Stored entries
+===+
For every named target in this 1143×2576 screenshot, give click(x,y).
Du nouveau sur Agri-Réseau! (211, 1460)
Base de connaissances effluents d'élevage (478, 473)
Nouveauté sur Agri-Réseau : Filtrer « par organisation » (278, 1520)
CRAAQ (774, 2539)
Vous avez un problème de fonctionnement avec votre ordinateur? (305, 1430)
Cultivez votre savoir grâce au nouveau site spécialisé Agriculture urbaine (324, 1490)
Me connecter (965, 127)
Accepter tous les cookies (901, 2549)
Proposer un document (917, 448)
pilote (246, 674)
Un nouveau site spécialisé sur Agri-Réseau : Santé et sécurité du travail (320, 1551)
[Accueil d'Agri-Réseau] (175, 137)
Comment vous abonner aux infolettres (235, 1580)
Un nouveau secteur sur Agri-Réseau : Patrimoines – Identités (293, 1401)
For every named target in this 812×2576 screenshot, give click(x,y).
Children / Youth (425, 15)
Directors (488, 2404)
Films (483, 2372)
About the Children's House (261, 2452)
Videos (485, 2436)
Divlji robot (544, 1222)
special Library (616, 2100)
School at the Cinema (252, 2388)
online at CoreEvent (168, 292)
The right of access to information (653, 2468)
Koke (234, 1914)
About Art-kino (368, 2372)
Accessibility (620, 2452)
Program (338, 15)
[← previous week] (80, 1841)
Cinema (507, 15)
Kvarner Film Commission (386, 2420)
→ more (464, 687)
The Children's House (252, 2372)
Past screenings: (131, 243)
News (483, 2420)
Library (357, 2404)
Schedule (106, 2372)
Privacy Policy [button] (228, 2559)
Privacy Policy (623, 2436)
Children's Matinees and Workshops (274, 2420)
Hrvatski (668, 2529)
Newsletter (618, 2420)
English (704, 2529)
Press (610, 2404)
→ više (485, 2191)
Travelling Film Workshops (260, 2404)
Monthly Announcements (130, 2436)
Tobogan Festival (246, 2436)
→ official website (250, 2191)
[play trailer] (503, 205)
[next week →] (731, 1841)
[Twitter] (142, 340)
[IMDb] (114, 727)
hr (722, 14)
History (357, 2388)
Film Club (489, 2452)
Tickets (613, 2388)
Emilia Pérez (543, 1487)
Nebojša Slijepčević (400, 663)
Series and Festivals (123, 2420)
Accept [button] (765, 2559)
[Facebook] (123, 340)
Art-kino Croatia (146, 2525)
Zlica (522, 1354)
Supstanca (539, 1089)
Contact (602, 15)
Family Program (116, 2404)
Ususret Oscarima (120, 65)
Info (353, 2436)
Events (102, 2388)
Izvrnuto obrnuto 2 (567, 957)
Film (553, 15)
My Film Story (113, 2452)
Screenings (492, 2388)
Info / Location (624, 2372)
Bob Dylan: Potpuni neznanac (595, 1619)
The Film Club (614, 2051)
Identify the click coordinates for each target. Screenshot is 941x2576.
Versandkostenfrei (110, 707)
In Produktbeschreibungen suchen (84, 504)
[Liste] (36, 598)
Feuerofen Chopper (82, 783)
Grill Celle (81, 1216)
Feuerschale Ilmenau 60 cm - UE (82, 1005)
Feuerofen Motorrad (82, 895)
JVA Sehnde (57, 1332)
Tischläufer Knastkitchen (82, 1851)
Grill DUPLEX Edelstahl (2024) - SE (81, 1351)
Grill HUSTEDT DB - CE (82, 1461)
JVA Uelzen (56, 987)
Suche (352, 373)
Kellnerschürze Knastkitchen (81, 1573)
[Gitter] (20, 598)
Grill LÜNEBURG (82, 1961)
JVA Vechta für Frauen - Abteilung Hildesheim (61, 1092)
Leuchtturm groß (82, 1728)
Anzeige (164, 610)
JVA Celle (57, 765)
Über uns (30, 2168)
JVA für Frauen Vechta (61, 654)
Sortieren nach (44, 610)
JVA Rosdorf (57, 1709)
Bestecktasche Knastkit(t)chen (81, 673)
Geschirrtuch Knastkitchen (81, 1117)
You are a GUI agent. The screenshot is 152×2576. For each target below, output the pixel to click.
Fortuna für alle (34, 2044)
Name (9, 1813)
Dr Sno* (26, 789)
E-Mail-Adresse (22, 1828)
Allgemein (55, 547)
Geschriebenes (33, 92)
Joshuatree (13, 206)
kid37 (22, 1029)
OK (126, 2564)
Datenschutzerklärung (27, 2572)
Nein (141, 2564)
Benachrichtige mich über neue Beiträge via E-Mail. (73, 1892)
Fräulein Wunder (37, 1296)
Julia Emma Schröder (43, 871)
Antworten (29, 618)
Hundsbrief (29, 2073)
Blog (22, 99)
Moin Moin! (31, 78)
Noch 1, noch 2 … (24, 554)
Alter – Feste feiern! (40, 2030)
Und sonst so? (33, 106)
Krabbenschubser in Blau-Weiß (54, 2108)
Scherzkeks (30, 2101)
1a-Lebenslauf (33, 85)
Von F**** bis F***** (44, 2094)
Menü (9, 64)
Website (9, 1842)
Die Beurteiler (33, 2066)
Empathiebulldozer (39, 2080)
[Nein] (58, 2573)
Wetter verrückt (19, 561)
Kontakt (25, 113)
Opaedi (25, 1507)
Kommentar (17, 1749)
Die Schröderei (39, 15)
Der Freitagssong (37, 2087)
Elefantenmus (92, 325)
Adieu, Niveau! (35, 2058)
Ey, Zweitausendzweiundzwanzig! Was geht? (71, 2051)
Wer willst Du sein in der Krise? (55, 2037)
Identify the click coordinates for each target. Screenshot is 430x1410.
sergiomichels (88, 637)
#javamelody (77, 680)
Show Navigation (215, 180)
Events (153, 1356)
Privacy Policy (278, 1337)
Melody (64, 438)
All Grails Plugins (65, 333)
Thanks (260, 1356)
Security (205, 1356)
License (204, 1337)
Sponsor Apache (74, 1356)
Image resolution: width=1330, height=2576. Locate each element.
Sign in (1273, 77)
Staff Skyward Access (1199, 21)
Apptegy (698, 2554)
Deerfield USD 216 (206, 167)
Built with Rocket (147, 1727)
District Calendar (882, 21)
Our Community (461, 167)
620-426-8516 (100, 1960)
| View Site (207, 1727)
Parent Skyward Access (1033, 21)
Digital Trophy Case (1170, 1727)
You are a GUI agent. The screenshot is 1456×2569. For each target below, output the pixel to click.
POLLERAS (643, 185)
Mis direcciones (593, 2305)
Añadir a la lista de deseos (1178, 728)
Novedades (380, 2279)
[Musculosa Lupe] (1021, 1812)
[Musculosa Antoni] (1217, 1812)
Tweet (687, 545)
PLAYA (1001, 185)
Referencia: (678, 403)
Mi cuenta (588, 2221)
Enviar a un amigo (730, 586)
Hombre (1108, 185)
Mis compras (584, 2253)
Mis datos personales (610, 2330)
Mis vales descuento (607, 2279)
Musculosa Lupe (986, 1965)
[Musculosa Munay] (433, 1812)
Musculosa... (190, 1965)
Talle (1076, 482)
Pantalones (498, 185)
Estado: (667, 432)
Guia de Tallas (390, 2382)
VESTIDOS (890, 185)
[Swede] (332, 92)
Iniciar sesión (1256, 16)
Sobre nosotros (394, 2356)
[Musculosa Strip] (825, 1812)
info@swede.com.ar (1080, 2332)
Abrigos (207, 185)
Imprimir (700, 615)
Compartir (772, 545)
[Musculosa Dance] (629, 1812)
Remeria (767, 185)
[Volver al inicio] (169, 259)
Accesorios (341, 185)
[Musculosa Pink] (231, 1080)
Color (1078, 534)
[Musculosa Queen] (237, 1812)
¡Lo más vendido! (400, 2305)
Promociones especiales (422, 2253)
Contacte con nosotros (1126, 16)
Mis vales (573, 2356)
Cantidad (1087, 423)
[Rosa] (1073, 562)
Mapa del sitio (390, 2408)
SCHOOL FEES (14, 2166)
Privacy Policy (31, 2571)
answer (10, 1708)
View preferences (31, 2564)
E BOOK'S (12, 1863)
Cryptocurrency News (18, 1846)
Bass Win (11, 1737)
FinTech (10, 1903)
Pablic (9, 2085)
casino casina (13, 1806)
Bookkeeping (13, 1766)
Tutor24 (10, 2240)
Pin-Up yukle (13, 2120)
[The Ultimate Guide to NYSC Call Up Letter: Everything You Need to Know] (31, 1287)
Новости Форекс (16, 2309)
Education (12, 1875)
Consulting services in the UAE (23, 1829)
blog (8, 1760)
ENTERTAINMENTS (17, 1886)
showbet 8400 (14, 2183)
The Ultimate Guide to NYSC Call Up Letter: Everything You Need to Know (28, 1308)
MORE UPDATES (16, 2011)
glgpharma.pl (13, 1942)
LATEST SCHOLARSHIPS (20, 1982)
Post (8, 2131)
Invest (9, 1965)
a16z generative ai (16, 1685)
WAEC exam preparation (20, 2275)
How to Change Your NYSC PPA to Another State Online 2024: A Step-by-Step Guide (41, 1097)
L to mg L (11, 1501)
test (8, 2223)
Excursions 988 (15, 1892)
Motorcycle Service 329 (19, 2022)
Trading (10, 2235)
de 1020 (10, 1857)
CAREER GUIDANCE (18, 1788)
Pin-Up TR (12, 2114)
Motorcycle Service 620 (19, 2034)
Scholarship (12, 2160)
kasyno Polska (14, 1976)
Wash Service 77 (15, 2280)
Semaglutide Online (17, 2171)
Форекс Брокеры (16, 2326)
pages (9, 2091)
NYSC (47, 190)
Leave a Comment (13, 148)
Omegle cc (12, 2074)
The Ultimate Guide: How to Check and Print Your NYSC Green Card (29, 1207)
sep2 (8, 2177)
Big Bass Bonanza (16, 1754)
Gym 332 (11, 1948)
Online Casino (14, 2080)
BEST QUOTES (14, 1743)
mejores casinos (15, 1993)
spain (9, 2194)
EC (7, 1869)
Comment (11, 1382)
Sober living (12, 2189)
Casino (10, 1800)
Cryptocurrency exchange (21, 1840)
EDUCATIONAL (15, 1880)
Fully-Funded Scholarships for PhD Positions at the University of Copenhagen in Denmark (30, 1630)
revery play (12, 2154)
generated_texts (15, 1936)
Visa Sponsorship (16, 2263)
+===+
== What you should do ==
Exactly as written, give the line containing "Fully-Funded Scholarships for" and all remaining lines of the records.

== Finished task ==
Fully-Funded Scholarships for PhD Positions at the University of Copenhagen in Denmark (30, 1630)
revery play (12, 2154)
generated_texts (15, 1936)
Visa Sponsorship (16, 2263)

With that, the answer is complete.